As previously reported, children four and under are to be reunited with their families by July 10 and children five to 17 by July 26 per a recent court order. U.S. Health Secretary Alex Azar stated that the DNA tests are needed in order to meet that deadline, adding that the agency’s usual birth record matching methods are too slow.

“We have to confirm that these are in fact their parents and we have to confirm they’re appropriate people to be having custody of these children,” Azar told Fox News on Thursday. “We’re doing DNA testing on everybody who claims to be a parent of one of our children to confirm that.”

Immigration activists have expressed concern, stating that DNA can be manipulated once collected by the government and that the Trump administration failed to accurately track where separated families were headed.
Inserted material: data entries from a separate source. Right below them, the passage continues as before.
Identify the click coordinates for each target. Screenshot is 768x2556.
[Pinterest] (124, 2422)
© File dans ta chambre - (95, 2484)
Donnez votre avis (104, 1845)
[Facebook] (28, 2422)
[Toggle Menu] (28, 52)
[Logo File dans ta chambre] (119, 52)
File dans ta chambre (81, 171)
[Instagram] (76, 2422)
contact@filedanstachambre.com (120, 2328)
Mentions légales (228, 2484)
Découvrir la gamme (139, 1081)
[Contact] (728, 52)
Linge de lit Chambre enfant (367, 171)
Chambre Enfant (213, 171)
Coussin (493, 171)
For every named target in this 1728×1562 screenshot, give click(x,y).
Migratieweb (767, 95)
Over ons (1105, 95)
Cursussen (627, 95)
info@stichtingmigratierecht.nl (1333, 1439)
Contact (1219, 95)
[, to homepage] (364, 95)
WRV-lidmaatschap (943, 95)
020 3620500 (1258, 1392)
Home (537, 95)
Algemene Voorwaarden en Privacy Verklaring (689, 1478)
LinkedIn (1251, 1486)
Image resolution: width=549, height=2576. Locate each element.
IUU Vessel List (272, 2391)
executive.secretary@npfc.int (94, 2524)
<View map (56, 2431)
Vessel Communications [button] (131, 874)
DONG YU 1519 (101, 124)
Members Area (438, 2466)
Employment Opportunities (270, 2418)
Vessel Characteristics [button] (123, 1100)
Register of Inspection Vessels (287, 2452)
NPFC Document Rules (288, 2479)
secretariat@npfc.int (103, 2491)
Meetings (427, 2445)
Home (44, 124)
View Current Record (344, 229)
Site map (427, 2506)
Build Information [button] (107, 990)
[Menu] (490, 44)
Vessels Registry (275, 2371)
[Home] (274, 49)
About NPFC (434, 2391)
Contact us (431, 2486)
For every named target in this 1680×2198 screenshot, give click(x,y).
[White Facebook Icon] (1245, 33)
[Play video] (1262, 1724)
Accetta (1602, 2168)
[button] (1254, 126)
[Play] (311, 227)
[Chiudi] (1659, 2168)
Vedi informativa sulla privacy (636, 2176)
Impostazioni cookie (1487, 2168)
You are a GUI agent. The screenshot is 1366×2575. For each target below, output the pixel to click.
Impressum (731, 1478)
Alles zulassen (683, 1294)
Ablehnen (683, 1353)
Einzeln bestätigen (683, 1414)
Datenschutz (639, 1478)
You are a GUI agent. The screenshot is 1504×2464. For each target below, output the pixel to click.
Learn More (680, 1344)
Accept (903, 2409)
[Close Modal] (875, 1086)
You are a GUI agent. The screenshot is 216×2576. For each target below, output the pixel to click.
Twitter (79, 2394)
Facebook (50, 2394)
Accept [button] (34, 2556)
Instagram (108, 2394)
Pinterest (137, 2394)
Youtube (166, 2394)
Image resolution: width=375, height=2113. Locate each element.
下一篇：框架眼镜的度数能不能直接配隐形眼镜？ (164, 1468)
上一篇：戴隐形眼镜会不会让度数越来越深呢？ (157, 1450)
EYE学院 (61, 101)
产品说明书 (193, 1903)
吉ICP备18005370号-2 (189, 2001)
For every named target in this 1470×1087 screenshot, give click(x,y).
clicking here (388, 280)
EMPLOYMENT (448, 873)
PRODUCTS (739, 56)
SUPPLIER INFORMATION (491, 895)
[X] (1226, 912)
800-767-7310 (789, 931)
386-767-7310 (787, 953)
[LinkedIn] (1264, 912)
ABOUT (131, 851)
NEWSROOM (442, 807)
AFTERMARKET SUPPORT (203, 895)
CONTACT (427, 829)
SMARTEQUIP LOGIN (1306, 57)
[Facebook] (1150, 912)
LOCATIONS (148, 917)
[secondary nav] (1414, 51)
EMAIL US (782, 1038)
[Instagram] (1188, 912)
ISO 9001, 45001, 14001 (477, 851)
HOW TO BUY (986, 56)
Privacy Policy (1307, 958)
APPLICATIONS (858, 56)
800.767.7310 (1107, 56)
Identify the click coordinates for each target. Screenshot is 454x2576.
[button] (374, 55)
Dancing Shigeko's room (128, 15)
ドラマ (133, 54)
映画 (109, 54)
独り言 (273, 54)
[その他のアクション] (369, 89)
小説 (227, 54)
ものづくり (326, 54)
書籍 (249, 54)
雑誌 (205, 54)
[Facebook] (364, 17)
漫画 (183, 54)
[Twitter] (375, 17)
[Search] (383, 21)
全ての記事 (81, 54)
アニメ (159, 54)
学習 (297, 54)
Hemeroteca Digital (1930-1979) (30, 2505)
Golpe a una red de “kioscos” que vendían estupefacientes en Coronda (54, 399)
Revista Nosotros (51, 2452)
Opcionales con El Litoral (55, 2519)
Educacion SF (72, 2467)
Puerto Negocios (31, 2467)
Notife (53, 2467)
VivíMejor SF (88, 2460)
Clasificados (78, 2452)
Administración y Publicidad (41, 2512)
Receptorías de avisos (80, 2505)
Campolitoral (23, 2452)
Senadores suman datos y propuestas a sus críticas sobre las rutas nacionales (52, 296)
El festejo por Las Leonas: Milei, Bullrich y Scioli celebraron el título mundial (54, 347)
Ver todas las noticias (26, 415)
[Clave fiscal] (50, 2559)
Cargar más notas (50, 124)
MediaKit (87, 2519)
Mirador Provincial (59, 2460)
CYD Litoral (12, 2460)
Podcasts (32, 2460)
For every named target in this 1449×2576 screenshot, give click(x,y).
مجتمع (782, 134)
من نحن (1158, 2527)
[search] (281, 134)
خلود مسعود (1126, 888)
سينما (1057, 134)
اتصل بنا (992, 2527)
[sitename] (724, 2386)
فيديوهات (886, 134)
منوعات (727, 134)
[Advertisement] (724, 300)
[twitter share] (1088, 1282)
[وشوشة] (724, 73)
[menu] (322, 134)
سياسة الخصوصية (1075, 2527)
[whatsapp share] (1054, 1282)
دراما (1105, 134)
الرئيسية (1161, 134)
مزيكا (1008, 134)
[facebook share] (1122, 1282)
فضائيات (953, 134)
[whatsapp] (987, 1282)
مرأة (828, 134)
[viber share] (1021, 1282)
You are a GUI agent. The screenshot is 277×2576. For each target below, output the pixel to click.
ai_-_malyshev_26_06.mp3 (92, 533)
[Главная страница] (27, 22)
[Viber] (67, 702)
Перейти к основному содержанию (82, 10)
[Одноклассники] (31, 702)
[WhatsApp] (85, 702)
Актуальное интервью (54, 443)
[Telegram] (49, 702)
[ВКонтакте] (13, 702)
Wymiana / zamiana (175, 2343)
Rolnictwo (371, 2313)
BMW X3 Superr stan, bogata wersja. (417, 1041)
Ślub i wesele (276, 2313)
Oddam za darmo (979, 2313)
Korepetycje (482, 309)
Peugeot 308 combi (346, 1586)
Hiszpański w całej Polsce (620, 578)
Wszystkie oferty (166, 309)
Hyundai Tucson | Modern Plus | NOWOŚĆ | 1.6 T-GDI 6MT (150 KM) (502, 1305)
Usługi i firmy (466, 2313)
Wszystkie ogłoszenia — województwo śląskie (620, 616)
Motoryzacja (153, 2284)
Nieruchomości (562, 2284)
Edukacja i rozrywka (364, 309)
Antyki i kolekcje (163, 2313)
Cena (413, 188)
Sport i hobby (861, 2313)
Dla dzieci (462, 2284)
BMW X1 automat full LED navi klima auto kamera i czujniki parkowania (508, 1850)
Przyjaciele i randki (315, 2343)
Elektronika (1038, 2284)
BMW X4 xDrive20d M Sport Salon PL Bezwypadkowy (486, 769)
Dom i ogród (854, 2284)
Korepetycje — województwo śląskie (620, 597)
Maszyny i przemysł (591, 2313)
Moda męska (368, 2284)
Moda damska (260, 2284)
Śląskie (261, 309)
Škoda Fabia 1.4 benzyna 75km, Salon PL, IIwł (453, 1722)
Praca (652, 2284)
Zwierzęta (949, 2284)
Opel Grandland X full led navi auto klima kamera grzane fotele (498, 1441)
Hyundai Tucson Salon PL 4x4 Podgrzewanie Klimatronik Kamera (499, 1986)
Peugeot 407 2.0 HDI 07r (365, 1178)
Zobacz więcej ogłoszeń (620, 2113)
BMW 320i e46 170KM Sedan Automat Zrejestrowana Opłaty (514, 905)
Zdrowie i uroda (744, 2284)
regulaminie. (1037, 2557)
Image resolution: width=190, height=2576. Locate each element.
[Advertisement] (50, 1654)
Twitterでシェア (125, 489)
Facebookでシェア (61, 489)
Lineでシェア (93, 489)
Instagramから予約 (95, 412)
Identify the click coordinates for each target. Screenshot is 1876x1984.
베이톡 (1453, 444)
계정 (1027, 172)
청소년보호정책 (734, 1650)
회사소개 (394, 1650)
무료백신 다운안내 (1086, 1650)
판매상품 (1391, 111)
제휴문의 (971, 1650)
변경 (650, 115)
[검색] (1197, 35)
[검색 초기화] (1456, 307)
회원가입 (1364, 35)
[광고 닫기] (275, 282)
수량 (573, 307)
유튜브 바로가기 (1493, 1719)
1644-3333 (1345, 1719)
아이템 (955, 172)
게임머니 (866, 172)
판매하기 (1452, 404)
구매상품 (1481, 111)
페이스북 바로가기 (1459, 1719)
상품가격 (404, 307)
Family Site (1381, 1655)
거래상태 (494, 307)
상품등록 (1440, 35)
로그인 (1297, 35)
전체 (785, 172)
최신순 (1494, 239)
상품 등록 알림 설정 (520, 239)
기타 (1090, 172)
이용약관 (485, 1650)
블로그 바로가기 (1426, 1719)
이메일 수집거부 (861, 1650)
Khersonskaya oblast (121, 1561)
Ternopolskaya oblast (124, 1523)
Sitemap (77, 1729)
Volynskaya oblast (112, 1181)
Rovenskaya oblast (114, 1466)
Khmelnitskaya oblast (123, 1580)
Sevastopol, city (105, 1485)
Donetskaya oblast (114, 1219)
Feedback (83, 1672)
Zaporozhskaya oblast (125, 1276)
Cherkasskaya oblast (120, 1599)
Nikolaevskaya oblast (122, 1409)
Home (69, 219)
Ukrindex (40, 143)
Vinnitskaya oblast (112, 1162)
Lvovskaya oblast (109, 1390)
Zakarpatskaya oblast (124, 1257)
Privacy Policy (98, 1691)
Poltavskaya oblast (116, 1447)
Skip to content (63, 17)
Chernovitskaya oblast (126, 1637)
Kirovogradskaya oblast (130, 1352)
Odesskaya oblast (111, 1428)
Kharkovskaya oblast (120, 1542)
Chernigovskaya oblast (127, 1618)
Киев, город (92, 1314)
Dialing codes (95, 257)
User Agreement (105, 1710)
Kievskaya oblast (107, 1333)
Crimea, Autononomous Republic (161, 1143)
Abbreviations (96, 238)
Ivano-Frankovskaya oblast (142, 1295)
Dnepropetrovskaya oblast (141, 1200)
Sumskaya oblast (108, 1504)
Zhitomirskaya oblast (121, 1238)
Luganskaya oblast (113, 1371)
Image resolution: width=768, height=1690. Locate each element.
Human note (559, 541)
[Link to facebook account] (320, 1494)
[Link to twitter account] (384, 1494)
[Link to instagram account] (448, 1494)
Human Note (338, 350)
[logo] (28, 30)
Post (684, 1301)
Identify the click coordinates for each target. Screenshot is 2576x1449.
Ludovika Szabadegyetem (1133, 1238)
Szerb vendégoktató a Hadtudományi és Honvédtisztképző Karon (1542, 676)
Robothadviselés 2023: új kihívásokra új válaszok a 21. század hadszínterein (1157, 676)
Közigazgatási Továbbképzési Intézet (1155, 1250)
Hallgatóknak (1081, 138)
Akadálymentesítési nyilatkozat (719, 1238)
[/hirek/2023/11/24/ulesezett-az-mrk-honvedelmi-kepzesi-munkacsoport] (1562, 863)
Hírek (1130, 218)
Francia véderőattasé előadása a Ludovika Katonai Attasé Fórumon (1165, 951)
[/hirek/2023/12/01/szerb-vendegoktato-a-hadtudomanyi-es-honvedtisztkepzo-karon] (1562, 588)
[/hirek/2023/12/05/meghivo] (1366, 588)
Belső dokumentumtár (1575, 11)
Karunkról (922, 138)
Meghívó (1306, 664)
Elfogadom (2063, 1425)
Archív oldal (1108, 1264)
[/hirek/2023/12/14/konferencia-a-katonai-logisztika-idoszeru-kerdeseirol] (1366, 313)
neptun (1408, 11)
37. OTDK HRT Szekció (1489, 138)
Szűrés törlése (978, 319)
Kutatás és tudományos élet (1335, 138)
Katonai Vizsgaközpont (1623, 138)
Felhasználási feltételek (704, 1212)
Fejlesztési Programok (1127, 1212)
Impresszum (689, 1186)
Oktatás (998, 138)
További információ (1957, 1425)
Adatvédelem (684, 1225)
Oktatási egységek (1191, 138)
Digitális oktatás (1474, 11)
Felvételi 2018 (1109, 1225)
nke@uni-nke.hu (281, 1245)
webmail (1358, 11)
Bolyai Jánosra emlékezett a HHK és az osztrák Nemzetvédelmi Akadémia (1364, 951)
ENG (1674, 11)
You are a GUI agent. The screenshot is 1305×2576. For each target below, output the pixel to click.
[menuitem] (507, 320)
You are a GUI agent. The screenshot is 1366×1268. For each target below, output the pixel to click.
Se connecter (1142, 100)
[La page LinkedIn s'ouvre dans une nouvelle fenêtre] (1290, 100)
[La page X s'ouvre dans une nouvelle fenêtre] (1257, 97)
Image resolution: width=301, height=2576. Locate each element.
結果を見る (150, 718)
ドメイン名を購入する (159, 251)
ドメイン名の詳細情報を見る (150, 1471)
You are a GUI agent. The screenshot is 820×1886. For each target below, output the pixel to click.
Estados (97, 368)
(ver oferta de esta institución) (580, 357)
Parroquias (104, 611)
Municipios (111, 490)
Jennifer Falcon of RAICES, an immigration advocacy group, told CNN that “this is a further demonstration of administration’s incompetence and admission of guilt, this further drives home the point we’ve been saying.” She continued, “They never registered parents and children properly.”

Last week, it was reported that children as young as three are being forced to attend their immigration hearings by themselves.

“We were representing a 3-year-old in court recently who had been separated from the parents,” Lindsay Toczylowski, executive director of Immigrant Defenders Law Center in Los Angeles, told the Texas Tribune on June 28. “And the child—in the middle of the hearing—started climbing up on the table. It really highlighted the absurdity of what we’re doing with these kids.”

Toczlowski added while parents are typically tried alongside their kids, that hasn’t been the case under Trump’s “zero tolerance” policy.